*** Begin section ***

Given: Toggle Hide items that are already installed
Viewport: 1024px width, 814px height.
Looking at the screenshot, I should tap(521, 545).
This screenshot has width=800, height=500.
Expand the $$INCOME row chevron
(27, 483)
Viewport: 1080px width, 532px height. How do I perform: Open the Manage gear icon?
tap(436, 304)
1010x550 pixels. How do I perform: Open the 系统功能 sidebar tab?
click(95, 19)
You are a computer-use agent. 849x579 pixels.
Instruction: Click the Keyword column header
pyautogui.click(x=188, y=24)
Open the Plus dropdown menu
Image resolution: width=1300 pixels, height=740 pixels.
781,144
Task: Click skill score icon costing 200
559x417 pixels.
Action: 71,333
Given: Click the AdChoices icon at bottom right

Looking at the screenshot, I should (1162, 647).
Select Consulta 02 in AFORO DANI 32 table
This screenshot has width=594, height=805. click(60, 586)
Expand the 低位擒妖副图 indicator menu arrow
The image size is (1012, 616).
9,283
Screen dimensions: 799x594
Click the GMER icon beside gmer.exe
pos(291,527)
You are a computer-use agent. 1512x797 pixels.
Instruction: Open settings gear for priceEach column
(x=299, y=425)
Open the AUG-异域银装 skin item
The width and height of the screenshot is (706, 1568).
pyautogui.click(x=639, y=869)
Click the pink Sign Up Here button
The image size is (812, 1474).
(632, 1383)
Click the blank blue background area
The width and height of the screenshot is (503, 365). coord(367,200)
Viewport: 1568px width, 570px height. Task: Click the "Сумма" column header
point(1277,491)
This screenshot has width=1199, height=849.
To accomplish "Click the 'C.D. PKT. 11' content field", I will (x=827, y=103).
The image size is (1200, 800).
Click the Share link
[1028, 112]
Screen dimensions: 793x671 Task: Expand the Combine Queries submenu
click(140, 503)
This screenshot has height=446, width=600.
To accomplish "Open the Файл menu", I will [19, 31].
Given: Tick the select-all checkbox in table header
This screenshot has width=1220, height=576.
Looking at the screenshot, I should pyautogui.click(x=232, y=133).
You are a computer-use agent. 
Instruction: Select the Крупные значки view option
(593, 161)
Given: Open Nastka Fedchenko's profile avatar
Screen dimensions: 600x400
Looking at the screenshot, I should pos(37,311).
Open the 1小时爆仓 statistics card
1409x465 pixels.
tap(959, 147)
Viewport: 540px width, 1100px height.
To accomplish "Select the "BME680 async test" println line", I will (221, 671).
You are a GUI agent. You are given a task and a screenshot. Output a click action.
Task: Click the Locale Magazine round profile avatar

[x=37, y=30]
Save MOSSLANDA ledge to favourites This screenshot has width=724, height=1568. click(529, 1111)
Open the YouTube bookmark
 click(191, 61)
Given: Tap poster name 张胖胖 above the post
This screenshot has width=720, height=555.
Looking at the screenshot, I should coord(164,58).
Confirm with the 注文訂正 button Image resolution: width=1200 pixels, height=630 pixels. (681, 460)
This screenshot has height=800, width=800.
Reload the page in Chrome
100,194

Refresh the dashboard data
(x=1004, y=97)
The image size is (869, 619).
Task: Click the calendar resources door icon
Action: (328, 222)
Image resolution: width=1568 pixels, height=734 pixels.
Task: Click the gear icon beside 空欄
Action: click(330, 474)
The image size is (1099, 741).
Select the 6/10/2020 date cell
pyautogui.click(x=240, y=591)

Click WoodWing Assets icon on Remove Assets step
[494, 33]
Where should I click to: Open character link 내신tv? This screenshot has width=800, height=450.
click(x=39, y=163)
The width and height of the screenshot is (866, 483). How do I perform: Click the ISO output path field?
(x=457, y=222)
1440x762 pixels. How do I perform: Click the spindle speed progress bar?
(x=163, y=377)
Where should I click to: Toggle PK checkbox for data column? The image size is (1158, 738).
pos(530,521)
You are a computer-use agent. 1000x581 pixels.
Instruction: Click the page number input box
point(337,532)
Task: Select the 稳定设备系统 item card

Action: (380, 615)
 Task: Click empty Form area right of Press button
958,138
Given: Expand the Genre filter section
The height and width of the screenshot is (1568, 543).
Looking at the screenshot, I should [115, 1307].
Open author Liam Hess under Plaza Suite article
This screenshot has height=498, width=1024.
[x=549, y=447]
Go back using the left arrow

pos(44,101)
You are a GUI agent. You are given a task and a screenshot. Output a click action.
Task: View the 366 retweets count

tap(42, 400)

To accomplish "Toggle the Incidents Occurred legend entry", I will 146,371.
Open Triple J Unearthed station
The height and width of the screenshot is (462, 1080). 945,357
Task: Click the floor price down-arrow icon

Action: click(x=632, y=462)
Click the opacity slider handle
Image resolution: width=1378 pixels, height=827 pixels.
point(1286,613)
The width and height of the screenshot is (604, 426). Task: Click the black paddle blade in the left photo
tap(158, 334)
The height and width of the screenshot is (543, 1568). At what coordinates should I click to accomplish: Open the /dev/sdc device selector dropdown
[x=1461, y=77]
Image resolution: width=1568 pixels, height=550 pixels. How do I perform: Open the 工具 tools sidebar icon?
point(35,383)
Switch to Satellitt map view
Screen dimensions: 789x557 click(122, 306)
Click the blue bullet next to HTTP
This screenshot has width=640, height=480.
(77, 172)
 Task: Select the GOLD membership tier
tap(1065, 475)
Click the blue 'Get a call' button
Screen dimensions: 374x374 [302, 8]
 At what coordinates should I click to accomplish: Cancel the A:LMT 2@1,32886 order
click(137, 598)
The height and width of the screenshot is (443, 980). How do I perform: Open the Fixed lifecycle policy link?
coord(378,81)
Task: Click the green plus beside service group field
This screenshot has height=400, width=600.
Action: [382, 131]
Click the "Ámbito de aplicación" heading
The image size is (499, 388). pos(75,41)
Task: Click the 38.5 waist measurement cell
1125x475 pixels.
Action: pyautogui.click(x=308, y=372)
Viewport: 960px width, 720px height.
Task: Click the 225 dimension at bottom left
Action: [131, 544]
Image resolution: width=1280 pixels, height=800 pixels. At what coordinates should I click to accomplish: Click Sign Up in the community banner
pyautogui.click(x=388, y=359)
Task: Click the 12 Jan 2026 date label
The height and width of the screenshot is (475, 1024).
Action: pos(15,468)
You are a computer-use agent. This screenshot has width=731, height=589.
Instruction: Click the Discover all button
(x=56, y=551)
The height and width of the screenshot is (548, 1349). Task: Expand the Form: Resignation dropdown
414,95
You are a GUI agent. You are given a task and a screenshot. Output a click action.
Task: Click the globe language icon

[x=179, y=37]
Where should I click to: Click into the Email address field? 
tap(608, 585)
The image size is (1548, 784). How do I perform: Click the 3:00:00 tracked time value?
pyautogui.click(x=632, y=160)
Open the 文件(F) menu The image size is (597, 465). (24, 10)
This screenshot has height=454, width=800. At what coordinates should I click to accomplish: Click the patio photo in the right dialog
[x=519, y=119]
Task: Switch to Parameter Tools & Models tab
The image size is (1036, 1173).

*** End section ***

• _Task statement_
When the material above has been read, copy all of it exactly.

• _Answer space_
Given: Toggle Hide items that are already installed
Viewport: 1024px width, 814px height.
Looking at the screenshot, I should tap(521, 545).
This screenshot has width=800, height=500.
Expand the $$INCOME row chevron
(27, 483)
Viewport: 1080px width, 532px height. How do I perform: Open the Manage gear icon?
tap(436, 304)
1010x550 pixels. How do I perform: Open the 系统功能 sidebar tab?
click(95, 19)
You are a computer-use agent. 849x579 pixels.
Instruction: Click the Keyword column header
pyautogui.click(x=188, y=24)
Open the Plus dropdown menu
Image resolution: width=1300 pixels, height=740 pixels.
781,144
Task: Click skill score icon costing 200
559x417 pixels.
Action: 71,333
Given: Click the AdChoices icon at bottom right

Looking at the screenshot, I should (1162, 647).
Select Consulta 02 in AFORO DANI 32 table
This screenshot has width=594, height=805. click(60, 586)
Expand the 低位擒妖副图 indicator menu arrow
The image size is (1012, 616).
9,283
Screen dimensions: 799x594
Click the GMER icon beside gmer.exe
pos(291,527)
You are a computer-use agent. 1512x797 pixels.
Instruction: Open settings gear for priceEach column
(x=299, y=425)
Open the AUG-异域银装 skin item
The width and height of the screenshot is (706, 1568).
pyautogui.click(x=639, y=869)
Click the pink Sign Up Here button
The image size is (812, 1474).
(632, 1383)
Click the blank blue background area
The width and height of the screenshot is (503, 365). coord(367,200)
Viewport: 1568px width, 570px height. Task: Click the "Сумма" column header
point(1277,491)
This screenshot has width=1199, height=849.
To accomplish "Click the 'C.D. PKT. 11' content field", I will (x=827, y=103).
The image size is (1200, 800).
Click the Share link
[1028, 112]
Screen dimensions: 793x671 Task: Expand the Combine Queries submenu
click(140, 503)
This screenshot has height=446, width=600.
To accomplish "Open the Файл menu", I will [19, 31].
Given: Tick the select-all checkbox in table header
This screenshot has width=1220, height=576.
Looking at the screenshot, I should pyautogui.click(x=232, y=133).
You are a computer-use agent. 
Instruction: Select the Крупные значки view option
(593, 161)
Given: Open Nastka Fedchenko's profile avatar
Screen dimensions: 600x400
Looking at the screenshot, I should pos(37,311).
Open the 1小时爆仓 statistics card
1409x465 pixels.
tap(959, 147)
Viewport: 540px width, 1100px height.
To accomplish "Select the "BME680 async test" println line", I will (221, 671).
You are a GUI agent. You are given a task and a screenshot. Output a click action.
Task: Click the Locale Magazine round profile avatar

[x=37, y=30]
Save MOSSLANDA ledge to favourites This screenshot has width=724, height=1568. click(529, 1111)
Open the YouTube bookmark
 click(191, 61)
Given: Tap poster name 张胖胖 above the post
This screenshot has width=720, height=555.
Looking at the screenshot, I should coord(164,58).
Confirm with the 注文訂正 button Image resolution: width=1200 pixels, height=630 pixels. (681, 460)
This screenshot has height=800, width=800.
Reload the page in Chrome
100,194

Refresh the dashboard data
(x=1004, y=97)
The image size is (869, 619).
Task: Click the calendar resources door icon
Action: (328, 222)
Image resolution: width=1568 pixels, height=734 pixels.
Task: Click the gear icon beside 空欄
Action: click(330, 474)
The image size is (1099, 741).
Select the 6/10/2020 date cell
pyautogui.click(x=240, y=591)

Click WoodWing Assets icon on Remove Assets step
[494, 33]
Where should I click to: Open character link 내신tv? This screenshot has width=800, height=450.
click(x=39, y=163)
The width and height of the screenshot is (866, 483). How do I perform: Click the ISO output path field?
(x=457, y=222)
1440x762 pixels. How do I perform: Click the spindle speed progress bar?
(x=163, y=377)
Where should I click to: Toggle PK checkbox for data column? The image size is (1158, 738).
pos(530,521)
You are a computer-use agent. 1000x581 pixels.
Instruction: Click the page number input box
point(337,532)
Task: Select the 稳定设备系统 item card

Action: (380, 615)
 Task: Click empty Form area right of Press button
958,138
Given: Expand the Genre filter section
The height and width of the screenshot is (1568, 543).
Looking at the screenshot, I should [115, 1307].
Open author Liam Hess under Plaza Suite article
This screenshot has height=498, width=1024.
[x=549, y=447]
Go back using the left arrow

pos(44,101)
You are a GUI agent. You are given a task and a screenshot. Output a click action.
Task: View the 366 retweets count

tap(42, 400)

To accomplish "Toggle the Incidents Occurred legend entry", I will 146,371.
Open Triple J Unearthed station
The height and width of the screenshot is (462, 1080). 945,357
Task: Click the floor price down-arrow icon

Action: click(x=632, y=462)
Click the opacity slider handle
Image resolution: width=1378 pixels, height=827 pixels.
point(1286,613)
The width and height of the screenshot is (604, 426). Task: Click the black paddle blade in the left photo
tap(158, 334)
The height and width of the screenshot is (543, 1568). At what coordinates should I click to accomplish: Open the /dev/sdc device selector dropdown
[x=1461, y=77]
Image resolution: width=1568 pixels, height=550 pixels. How do I perform: Open the 工具 tools sidebar icon?
point(35,383)
Switch to Satellitt map view
Screen dimensions: 789x557 click(122, 306)
Click the blue bullet next to HTTP
This screenshot has width=640, height=480.
(77, 172)
 Task: Select the GOLD membership tier
tap(1065, 475)
Click the blue 'Get a call' button
Screen dimensions: 374x374 [302, 8]
 At what coordinates should I click to accomplish: Cancel the A:LMT 2@1,32886 order
click(137, 598)
The height and width of the screenshot is (443, 980). How do I perform: Open the Fixed lifecycle policy link?
coord(378,81)
Task: Click the green plus beside service group field
This screenshot has height=400, width=600.
Action: [382, 131]
Click the "Ámbito de aplicación" heading
The image size is (499, 388). pos(75,41)
Task: Click the 38.5 waist measurement cell
1125x475 pixels.
Action: pyautogui.click(x=308, y=372)
Viewport: 960px width, 720px height.
Task: Click the 225 dimension at bottom left
Action: [131, 544]
Image resolution: width=1280 pixels, height=800 pixels. At what coordinates should I click to accomplish: Click Sign Up in the community banner
pyautogui.click(x=388, y=359)
Task: Click the 12 Jan 2026 date label
The height and width of the screenshot is (475, 1024).
Action: pos(15,468)
You are a computer-use agent. This screenshot has width=731, height=589.
Instruction: Click the Discover all button
(x=56, y=551)
The height and width of the screenshot is (548, 1349). Task: Expand the Form: Resignation dropdown
414,95
You are a GUI agent. You are given a task and a screenshot. Output a click action.
Task: Click the globe language icon

[x=179, y=37]
Where should I click to: Click into the Email address field? 
tap(608, 585)
The image size is (1548, 784). How do I perform: Click the 3:00:00 tracked time value?
pyautogui.click(x=632, y=160)
Open the 文件(F) menu The image size is (597, 465). (24, 10)
This screenshot has height=454, width=800. At what coordinates should I click to accomplish: Click the patio photo in the right dialog
[x=519, y=119]
Task: Switch to Parameter Tools & Models tab
The image size is (1036, 1173).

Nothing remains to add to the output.